Seeing that these parents are my contemporaries, they should know better.  Back during our college orientation days, we either got dropped off at the curb or the bus stop or arrived in our ten-year-old heaps (if we were even allowed, as freshman, to have cars on campus). For three days we usually stumbled around trying to manuever a confusion of classes, advisors, academic halls, tuition, textbooks and financial aid, not to mention mold-infested dorms, stinky communal bathrooms, unidentifiable food, the inevitable creepy roommate, all which were eventually placated by the awakened reality of unsupervised and unlimited sex, drugs and rock ‘n roll. There in July, amid a half-slumbering campus, armed with our SAT scores and a wad of summer job money, ready to be socked into our new local bank account, we’d get our first taste of independence, the Orientation not only a portend of college, but of a life we couldn’t wait to make on our own. But that was then.

Now has Joey and Suzy Campus following the Rents’ Family Volvo with their New Graduation Ride. First stop is the Family Picnic, where Mater and Pater pick up their own Orientation schedule. While Suzy is being tested and reevaluated, Mom and Pop are attending seminars on Separation Anxiety and Snowplow Parenting. Later on Dad goes to buy the textbooks, while Joey Campus is in his residential suite, sipping latte from the campus Starbucks as he sets up the webcam to Skype home every night, and Mom is transferring a grand or two into her little student’s Kampus Kash account. Some parents have been known to attend advisor meetings with the student, or at least try to, and one NJ campus reports an instance where a parent was asked to stop walking a student to the classroom. They’re trying to be nice about it but truly, they have but two words for parents: get out!

A-hem! Listen up, parental units: we are in danger of raising a nation of infants. Look, I know you want the best for your little darlings, want to wrap them in cotton wool and keep every nasty bugaboo far, far away, but for all your good intentions, this reality intrudes: if your son or daughter is over eighteen, and they are of sound mind and body, you are not legally responsible for them. If their car hits my car, I am going to sue them, not you. If they are in danger of failing, I’m not going to call you. As a matter of fact, my dean has expressly told all professors that we do not talk to parents.

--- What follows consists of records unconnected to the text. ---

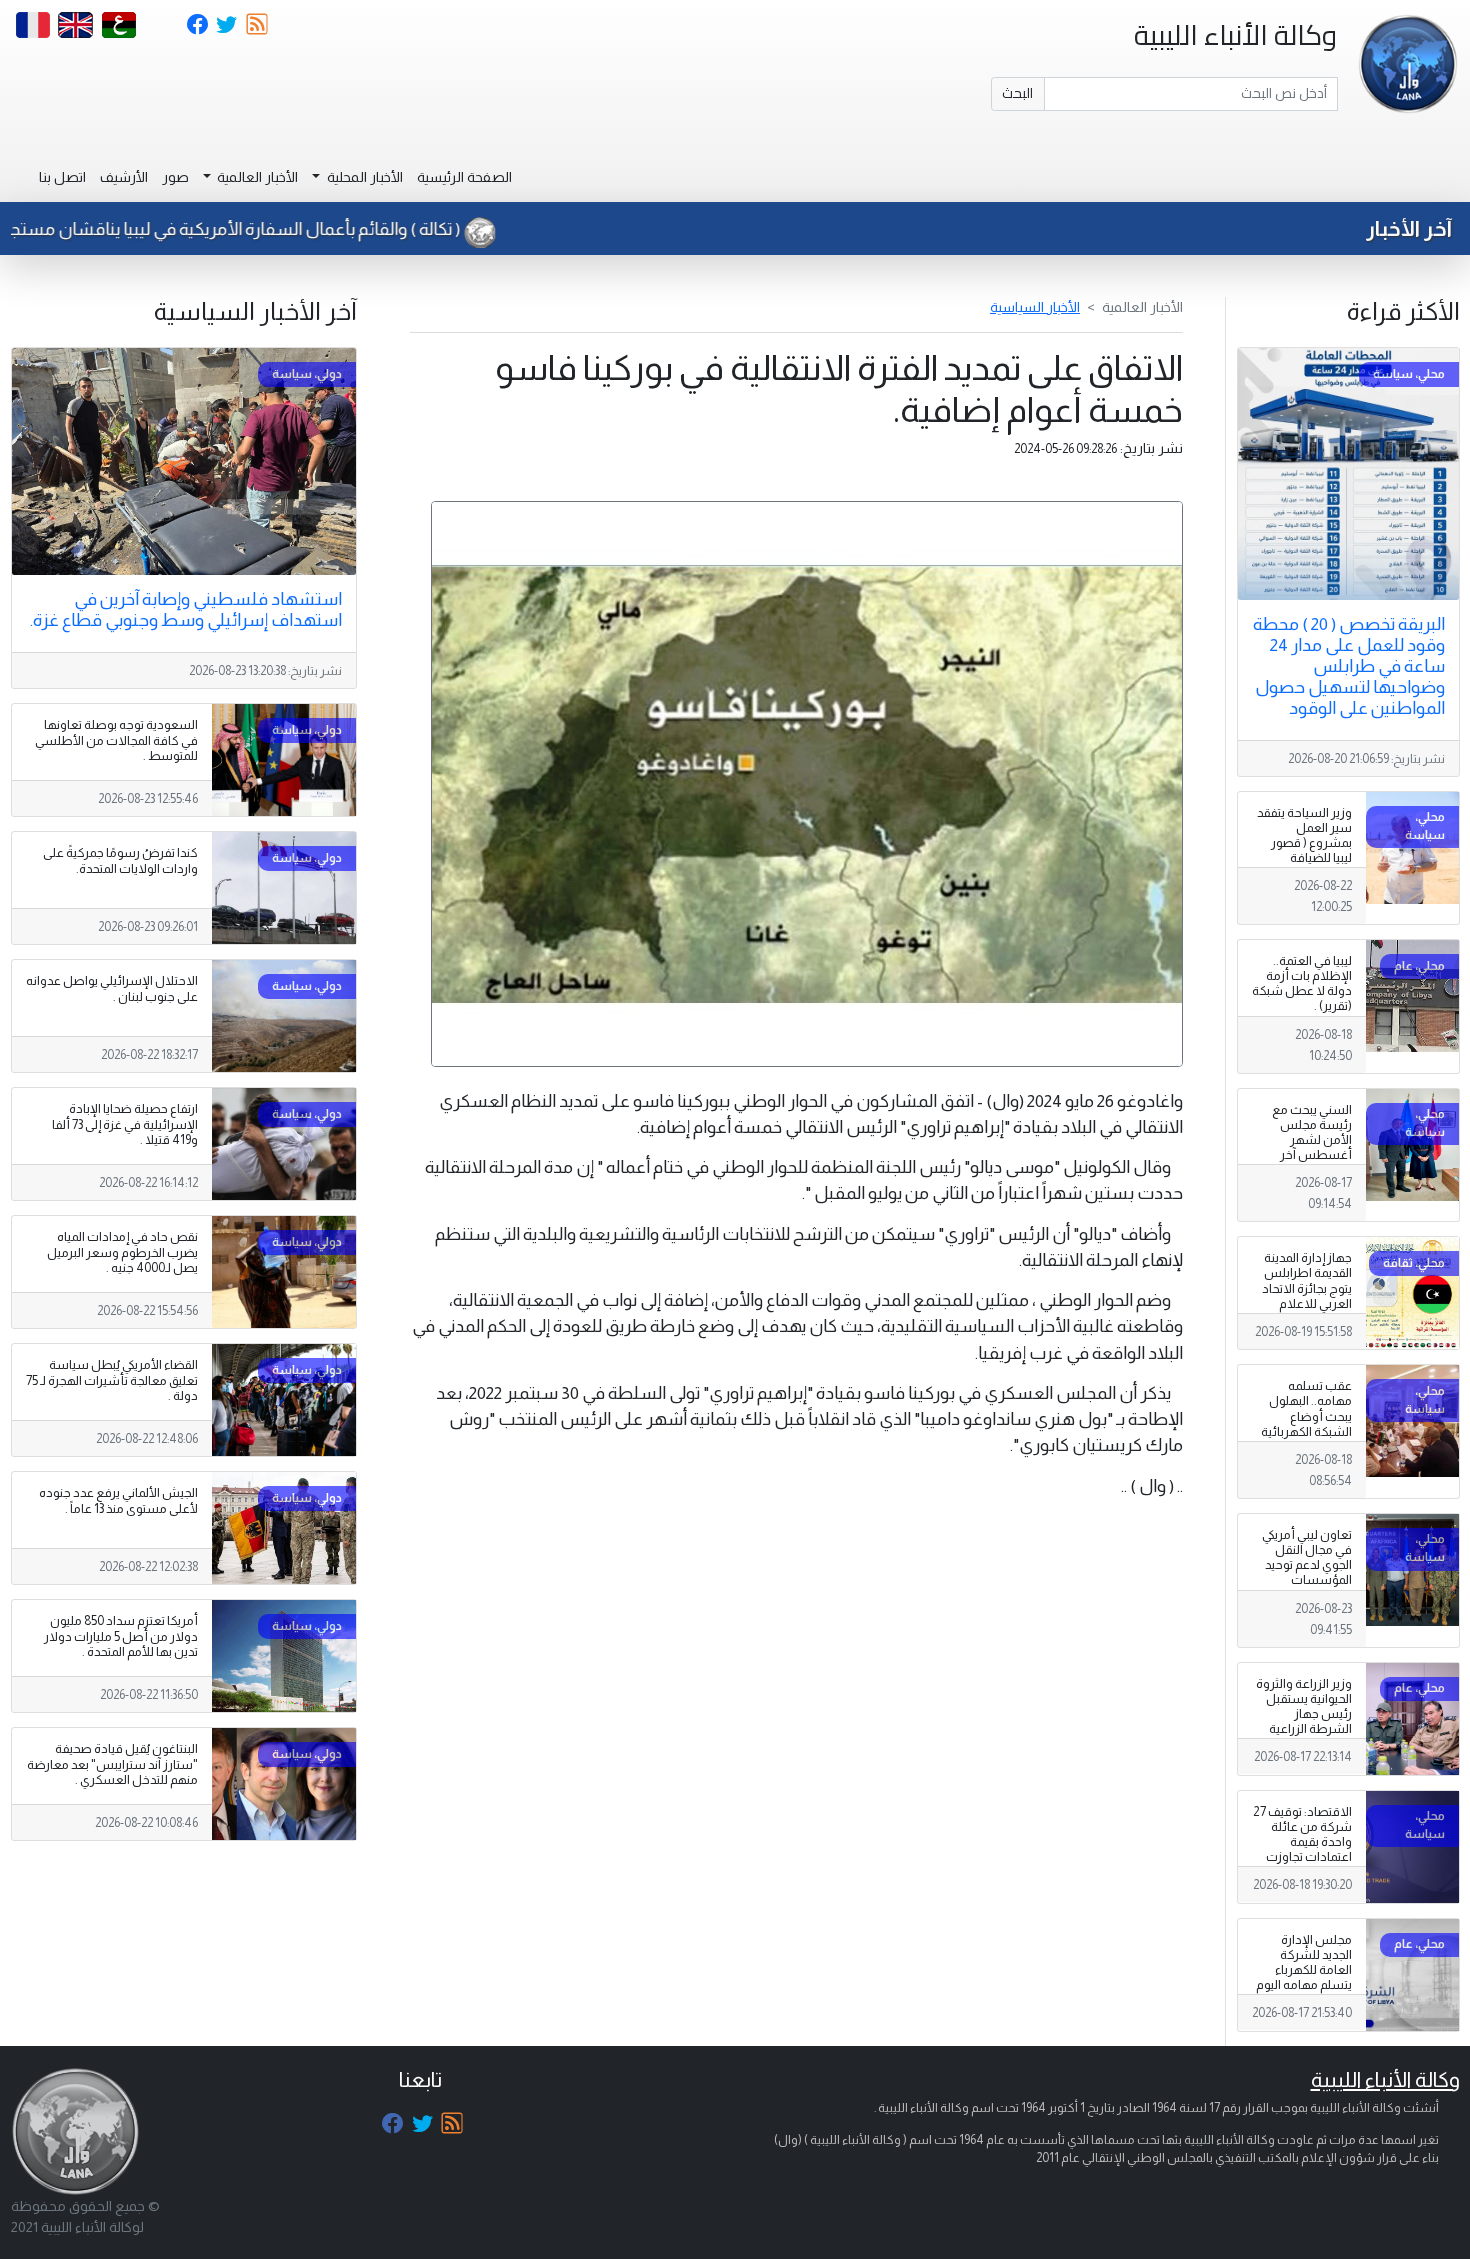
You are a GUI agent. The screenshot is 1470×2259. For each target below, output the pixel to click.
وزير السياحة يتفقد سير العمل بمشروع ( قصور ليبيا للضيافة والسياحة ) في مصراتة (1304, 851)
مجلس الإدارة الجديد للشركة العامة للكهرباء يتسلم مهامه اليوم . (1304, 1970)
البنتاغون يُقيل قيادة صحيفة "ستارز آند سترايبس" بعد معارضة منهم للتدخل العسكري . (112, 1764)
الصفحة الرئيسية (464, 177)
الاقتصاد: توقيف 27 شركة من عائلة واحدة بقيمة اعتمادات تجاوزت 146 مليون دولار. (1302, 1842)
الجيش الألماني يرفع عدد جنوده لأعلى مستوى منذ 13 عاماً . (118, 1500)
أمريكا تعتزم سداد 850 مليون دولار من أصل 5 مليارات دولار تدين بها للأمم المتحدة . (121, 1636)
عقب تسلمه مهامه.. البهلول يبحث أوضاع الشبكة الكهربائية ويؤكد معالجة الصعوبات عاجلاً (1306, 1424)
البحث (1017, 93)
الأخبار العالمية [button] (256, 177)
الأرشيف (124, 177)
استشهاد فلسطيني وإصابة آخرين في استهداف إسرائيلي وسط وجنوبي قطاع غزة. (186, 609)
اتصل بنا (62, 177)
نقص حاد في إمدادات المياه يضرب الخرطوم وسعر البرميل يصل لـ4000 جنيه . (122, 1252)
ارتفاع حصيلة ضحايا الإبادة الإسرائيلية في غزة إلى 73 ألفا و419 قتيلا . (125, 1124)
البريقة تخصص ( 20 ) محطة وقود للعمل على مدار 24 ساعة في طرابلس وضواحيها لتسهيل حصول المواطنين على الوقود (1349, 666)
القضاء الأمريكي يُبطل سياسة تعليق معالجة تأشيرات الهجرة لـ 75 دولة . (112, 1380)
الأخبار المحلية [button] (363, 177)
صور (175, 177)
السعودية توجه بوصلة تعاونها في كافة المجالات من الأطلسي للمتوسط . (116, 740)
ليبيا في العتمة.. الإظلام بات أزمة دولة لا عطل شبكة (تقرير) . (1302, 983)
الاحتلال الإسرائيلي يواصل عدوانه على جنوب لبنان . (112, 988)
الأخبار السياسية (1035, 307)
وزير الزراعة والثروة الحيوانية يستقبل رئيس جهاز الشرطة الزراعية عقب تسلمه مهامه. (1304, 1722)
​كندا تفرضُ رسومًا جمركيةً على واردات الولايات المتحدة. (120, 860)
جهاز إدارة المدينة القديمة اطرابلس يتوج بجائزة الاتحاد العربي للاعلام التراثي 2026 (1307, 1288)
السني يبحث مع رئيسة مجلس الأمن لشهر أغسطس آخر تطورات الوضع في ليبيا (1305, 1148)
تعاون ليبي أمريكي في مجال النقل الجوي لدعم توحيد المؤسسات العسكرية (1307, 1565)
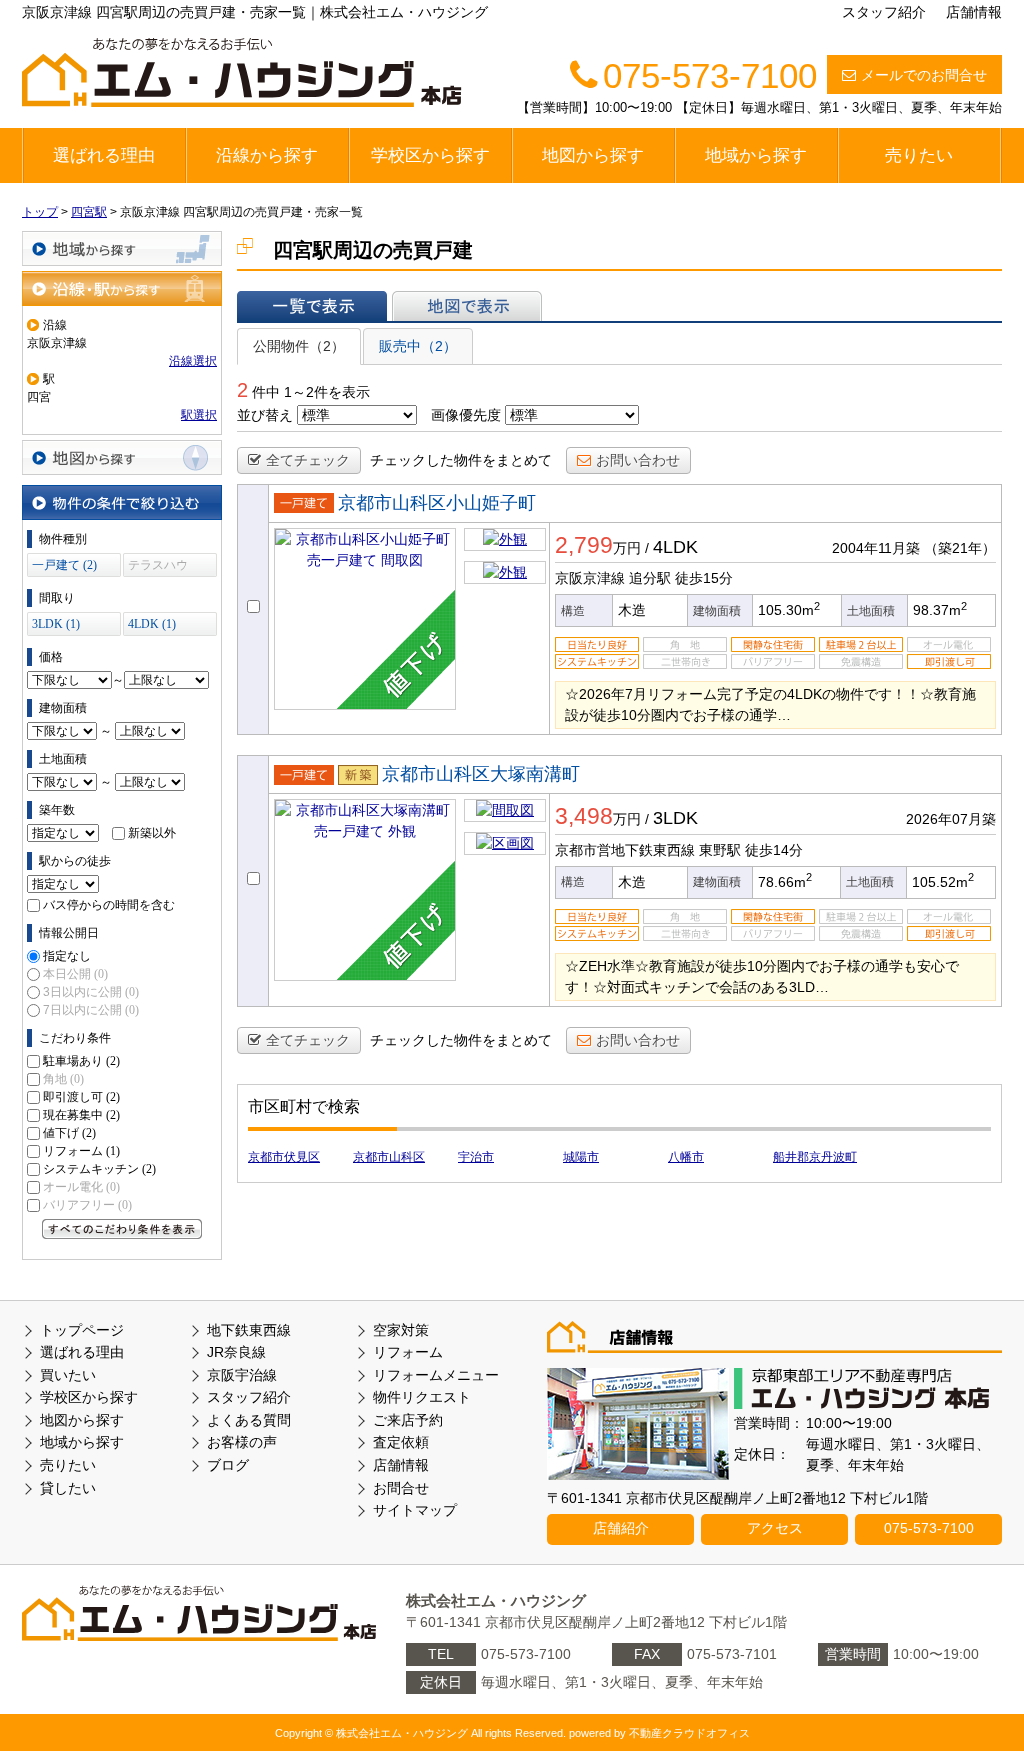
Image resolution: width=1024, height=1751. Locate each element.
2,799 (584, 545)
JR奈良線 (236, 1352)
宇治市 (476, 1157)
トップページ (82, 1330)
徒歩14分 (774, 850)
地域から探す (756, 155)
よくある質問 (249, 1420)
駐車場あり (81, 1061)
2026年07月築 (951, 819)
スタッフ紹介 (884, 12)
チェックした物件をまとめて (461, 460)
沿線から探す (267, 155)
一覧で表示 (312, 306)
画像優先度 (466, 415)
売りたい (919, 155)
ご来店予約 (408, 1420)
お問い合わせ (638, 460)
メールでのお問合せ (924, 75)
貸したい (68, 1488)
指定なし (67, 956)
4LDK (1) (152, 624)
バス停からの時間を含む (109, 905)
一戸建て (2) (64, 565)
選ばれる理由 (104, 155)
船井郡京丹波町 (815, 1157)
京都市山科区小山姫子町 (437, 503)
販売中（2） (418, 346)
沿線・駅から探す (122, 288)
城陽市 (581, 1157)
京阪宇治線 (242, 1375)
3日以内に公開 (91, 992)
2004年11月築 (876, 548)
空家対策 (401, 1330)
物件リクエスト (422, 1397)
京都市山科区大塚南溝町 (481, 774)
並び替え (265, 415)
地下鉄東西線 (249, 1330)
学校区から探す (430, 155)
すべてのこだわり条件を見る (122, 1229)
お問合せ (401, 1488)
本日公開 (75, 974)
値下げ (69, 1133)
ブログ (228, 1465)
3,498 (584, 816)
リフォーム (81, 1151)
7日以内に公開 (91, 1010)
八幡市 (686, 1157)
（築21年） (960, 548)
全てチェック (308, 460)
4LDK (675, 547)
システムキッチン (99, 1169)
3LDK (675, 818)
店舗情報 (974, 12)
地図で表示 (467, 306)
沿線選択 (193, 361)
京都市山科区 (389, 1157)
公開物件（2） (299, 346)
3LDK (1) (56, 624)
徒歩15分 (704, 578)
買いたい (68, 1375)
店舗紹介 (621, 1528)
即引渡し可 (81, 1097)
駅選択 (199, 415)
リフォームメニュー (436, 1375)
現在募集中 (81, 1115)
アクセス (775, 1528)
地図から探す (593, 155)
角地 (63, 1079)
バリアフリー (87, 1205)
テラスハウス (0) (158, 567)
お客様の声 (242, 1442)
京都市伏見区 (284, 1157)
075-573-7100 (929, 1528)
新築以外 (152, 833)
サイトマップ (415, 1510)
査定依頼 (401, 1442)
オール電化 (81, 1187)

In fact, federal privacy laws stipulate that we not do so. If they are failing, if they owe money, if they don’t have their textbooks, if they don’t make it to class on time because you didn’t wake them up, that is THEIR problem. And I will not talk to you on their cell phone to tell you so.

There are too many in this generation that need to Man/Woman up. And it’s because the two most spoiled generations in history, the GenXers and the Baby Boomers, raised them that way. If we’re throwing up our hands at their self-serving, entitled ways, it is because we have created these scary monsters, with our own pushy, demanding, self-serving attitudes. But listen to this chunk of How It Really Is: there will be no coddling at my house. I’m the cold shower of reality. I don’t care if your mother forgot to upload your assignment. Don’t tell me it wasn’t your fault your alarm didn’t go off. Want to see me go off? Try passing the blame to someone else. For that, my dear, it really is all about you.

Hey, we’re all adults here, and I promise not to be condescending. Life’s a bitch, but it’s also very sweet, and I’m here to help with your transition. And I promise, whatever happens, I won’t tell your mother.